Does today have a name? Easter Eve? Easter Saturday? No, apparently that’s the Saturday after Easter.

Even if it has a name, no one that I know does anything religious on it. A lot of churches have Maundy Thursday services, and a lot have Good Friday services, and some have both.

And all churches have Easter Sunday services, when women where hats and men wear pastels to church.

Some Eastern churches observe matins on Friday night—which would be the beginning of Saturday in the Jewish tradition—which take the form of a funeral service for Jesus.

In the West the Catholic church strips the chancel bare, and no masses are held today.

Most of us spend today getting ready for Easter: last minute Easter candy shopping, or getting ready to have the family over for Easter dinner.

Some years this day is spent like a lot of spring Saturdays: doing yard work, cleaning garages, spring cleaning.

Maundy Thursday is a thing. Good Friday is a thing. Easter Sunday is a thing.

Today is just…Saturday.

The gospel writers skip this day. Nothing happens. Jesus is in the tomb, his followers are in despair. I suppose. Nothing is written about this day. Matthew, Mark and John go straight from Friday to Sunday.

Luke just says, “On the Sabbath they rested according to the commandment.”

Ah, yes, the commandment, one of the Ten that Moses brought down from Mt. Sinai. There are two explanations given in the Torah for Sabbath observance.

One has to do with slavery. “Remember that you were a slave in the land of Egypt, and the LORD your God brought you out from there with a mighty hand and an outstretched arm; therefore the LORD your God commanded you to keep the sabbath day.” (Deuteronomy 5:15)

The other has to do with Creation.  “For in six days the LORD made heaven and earth, the sea, and all that is in them, but rested the seventh day; therefore the LORD blessed the sabbath day and consecrated it.” (Exodus 20:11)

According to one the Sabbath commemorates the Hebrews freedom from slavery; according to the other it commemorates the completion of Creation.

Both messages are at work on the day between Good Friday and Easter Sunday, between the death of Jesus and his resurrection.

Upon his death Jesus had freed us from our slavery to Sin and Death, from our toxic addiction to power and violence and self-centeredness and immorality and exploitation.

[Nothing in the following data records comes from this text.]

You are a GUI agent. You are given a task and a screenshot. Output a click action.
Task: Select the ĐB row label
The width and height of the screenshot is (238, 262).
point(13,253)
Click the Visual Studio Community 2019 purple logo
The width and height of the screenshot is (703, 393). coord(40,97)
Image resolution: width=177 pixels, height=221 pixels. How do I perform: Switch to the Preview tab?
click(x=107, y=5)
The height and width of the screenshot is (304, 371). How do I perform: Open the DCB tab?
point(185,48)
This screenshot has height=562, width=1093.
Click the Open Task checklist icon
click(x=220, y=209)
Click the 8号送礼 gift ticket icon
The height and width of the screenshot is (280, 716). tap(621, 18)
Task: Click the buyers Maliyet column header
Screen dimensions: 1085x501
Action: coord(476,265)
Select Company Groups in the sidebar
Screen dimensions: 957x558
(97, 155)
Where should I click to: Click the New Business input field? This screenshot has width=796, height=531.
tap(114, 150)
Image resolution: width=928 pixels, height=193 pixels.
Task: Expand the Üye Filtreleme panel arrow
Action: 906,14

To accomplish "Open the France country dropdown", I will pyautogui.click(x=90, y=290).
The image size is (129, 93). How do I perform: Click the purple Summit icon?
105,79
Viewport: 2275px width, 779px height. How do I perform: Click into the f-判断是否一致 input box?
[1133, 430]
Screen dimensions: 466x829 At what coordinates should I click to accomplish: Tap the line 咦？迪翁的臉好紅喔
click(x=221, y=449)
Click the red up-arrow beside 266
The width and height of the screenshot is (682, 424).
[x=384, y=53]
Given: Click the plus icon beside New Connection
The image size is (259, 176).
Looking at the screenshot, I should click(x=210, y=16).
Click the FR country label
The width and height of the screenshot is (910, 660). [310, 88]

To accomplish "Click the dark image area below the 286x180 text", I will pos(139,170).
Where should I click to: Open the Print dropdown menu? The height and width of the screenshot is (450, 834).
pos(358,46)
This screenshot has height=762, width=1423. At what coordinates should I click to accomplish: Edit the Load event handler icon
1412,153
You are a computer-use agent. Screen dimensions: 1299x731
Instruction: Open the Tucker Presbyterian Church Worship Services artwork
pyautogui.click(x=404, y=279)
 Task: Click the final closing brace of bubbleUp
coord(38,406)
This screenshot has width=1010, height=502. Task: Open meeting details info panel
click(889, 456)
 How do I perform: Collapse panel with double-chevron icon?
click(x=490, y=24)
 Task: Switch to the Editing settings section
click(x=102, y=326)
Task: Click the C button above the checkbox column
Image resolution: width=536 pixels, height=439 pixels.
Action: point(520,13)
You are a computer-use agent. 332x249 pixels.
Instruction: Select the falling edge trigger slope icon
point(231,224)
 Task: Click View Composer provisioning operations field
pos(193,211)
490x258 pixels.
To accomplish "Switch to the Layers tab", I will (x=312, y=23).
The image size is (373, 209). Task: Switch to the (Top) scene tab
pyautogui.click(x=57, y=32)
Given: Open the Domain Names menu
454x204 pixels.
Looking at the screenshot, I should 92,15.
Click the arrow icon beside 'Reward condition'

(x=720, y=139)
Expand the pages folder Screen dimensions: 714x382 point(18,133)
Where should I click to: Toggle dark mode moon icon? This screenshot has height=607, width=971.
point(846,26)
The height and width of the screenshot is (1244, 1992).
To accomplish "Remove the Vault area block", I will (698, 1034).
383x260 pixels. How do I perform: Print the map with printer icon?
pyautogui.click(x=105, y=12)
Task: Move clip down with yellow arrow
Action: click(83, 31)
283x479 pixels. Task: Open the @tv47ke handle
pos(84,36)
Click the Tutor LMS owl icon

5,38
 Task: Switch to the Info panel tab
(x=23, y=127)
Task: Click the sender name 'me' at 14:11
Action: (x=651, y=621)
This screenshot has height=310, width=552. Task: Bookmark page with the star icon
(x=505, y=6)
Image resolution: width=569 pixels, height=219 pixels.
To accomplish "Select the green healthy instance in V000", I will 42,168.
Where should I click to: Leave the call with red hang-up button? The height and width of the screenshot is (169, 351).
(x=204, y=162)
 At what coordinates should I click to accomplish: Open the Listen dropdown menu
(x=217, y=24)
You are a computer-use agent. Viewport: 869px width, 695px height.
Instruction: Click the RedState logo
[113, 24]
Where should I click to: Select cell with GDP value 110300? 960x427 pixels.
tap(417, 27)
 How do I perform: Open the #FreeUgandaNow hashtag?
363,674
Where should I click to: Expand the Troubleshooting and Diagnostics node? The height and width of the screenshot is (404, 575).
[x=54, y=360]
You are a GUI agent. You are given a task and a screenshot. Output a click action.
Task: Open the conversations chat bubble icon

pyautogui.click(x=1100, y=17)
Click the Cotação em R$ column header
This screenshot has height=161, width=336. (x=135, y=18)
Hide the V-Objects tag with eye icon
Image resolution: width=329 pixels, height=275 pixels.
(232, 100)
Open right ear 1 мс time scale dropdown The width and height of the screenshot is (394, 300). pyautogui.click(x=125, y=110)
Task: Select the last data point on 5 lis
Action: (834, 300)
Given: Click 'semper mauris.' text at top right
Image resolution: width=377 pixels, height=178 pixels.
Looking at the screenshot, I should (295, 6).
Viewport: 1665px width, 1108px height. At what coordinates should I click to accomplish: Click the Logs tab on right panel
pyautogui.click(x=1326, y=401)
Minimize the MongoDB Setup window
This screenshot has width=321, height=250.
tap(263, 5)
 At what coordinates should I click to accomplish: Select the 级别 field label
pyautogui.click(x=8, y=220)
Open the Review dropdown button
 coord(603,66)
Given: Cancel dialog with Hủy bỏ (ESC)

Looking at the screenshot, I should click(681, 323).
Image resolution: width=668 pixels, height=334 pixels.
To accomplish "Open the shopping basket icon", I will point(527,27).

According to the Apostle’s Creed Jesus descended to Hell (Sheol), creedal shorthand for when he ripped the gates of Death from their hinges and liberated the captives.

His death paid the ransom price wherein the slaves were redeemed and could now live as free men and women.

The blood of the Passover Lamb was shed so that the people could be delivered from death into life.

The disciples might have been quiet on Saturday, but Jesus was quite busy.

But I’m particularly enamored by the connection of this day to Creation. On this day, on this Sabbath, immediately following the Sixth Day work of Jesus on the cross, God rested.

The work of New Creation was complete. The Old Creation was over, the one that was so filled with violence that God regretted he had done it. (Genesis 5:6)

New Creation had come. It had taken over. Life, new life, was bursting forth.

And God saw the New Creation, everything that he had (re)made, that it was very good.

And God said, “With You I am very pleased.”

It’s not for nothing that John places the Resurrection in a garden, or that Mary mistakes Jesus for the gardener. Creation started in the Garden, and so did New Creation.

The first Creation needed a gardener to take care of the garden. The New Creation needs a New Gardener to have dominion over it.

A Second Adam, as Paul calls him. (1 Corinthians 15:45-47)

That’s who Mary saw, when she mistakenly but accurately thinks that Jesus is the gardener.

Today isn’t just the Saturday between Good Friday and Easter Sunday.

It is the First Sabbath of the New Creation.